→ WHAT YOU WILL DO:
In the listing below, the lines starting with the line with "آویز ساعت (930, 1769)" and going on through the line with "حساب کاربری (921, 2453)" are to be reproduced exactly, and only those.

→ DATA FOR THIS TASK:
[Start of Attachment]

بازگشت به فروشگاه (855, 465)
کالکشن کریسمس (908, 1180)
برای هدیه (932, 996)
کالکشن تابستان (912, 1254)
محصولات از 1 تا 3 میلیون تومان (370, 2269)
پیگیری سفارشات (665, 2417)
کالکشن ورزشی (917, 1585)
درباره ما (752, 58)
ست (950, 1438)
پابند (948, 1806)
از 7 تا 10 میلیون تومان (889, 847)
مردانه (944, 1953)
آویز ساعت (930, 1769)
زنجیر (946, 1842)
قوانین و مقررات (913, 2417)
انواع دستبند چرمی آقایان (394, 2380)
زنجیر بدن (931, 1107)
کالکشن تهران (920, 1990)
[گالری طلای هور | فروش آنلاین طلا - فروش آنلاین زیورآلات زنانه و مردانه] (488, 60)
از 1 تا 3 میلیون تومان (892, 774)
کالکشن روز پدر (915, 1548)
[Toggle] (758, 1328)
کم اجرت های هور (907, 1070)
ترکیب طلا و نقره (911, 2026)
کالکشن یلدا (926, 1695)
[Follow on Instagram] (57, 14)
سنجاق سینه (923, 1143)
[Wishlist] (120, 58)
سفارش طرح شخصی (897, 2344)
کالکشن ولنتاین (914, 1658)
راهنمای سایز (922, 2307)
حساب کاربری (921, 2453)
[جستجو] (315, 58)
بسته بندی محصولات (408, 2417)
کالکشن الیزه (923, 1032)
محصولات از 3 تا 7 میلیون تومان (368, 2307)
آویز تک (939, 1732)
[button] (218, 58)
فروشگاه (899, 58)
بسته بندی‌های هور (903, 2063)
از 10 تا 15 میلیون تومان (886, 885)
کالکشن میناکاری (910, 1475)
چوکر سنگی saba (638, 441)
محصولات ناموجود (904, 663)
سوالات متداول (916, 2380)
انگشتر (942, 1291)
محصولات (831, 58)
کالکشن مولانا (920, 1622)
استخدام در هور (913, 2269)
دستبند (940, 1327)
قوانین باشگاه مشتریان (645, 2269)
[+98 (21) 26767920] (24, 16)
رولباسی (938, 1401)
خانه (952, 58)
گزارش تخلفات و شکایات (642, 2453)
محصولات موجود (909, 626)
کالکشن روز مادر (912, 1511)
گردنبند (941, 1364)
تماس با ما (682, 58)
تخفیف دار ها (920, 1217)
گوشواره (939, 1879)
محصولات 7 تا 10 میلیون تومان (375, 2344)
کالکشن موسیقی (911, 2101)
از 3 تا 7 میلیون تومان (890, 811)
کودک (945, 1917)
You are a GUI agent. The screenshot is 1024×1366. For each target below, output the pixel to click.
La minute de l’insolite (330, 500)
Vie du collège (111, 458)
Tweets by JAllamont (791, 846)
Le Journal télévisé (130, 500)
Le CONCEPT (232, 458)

[End of Attachment]

→ SOLUTION TO THE PROBLEM:
آویز ساعت (930, 1769)
زنجیر (946, 1842)
قوانین و مقررات (913, 2417)
انواع دستبند چرمی آقایان (394, 2380)
زنجیر بدن (931, 1107)
کالکشن تهران (920, 1990)
[گالری طلای هور | فروش آنلاین طلا - فروش آنلاین زیورآلات زنانه و مردانه] (488, 60)
از 1 تا 3 میلیون تومان (892, 774)
کالکشن روز پدر (915, 1548)
[Toggle] (758, 1328)
کم اجرت های هور (907, 1070)
ترکیب طلا و نقره (911, 2026)
کالکشن یلدا (926, 1695)
[Follow on Instagram] (57, 14)
سنجاق سینه (923, 1143)
[Wishlist] (120, 58)
سفارش طرح شخصی (897, 2344)
کالکشن ولنتاین (914, 1658)
راهنمای سایز (922, 2307)
حساب کاربری (921, 2453)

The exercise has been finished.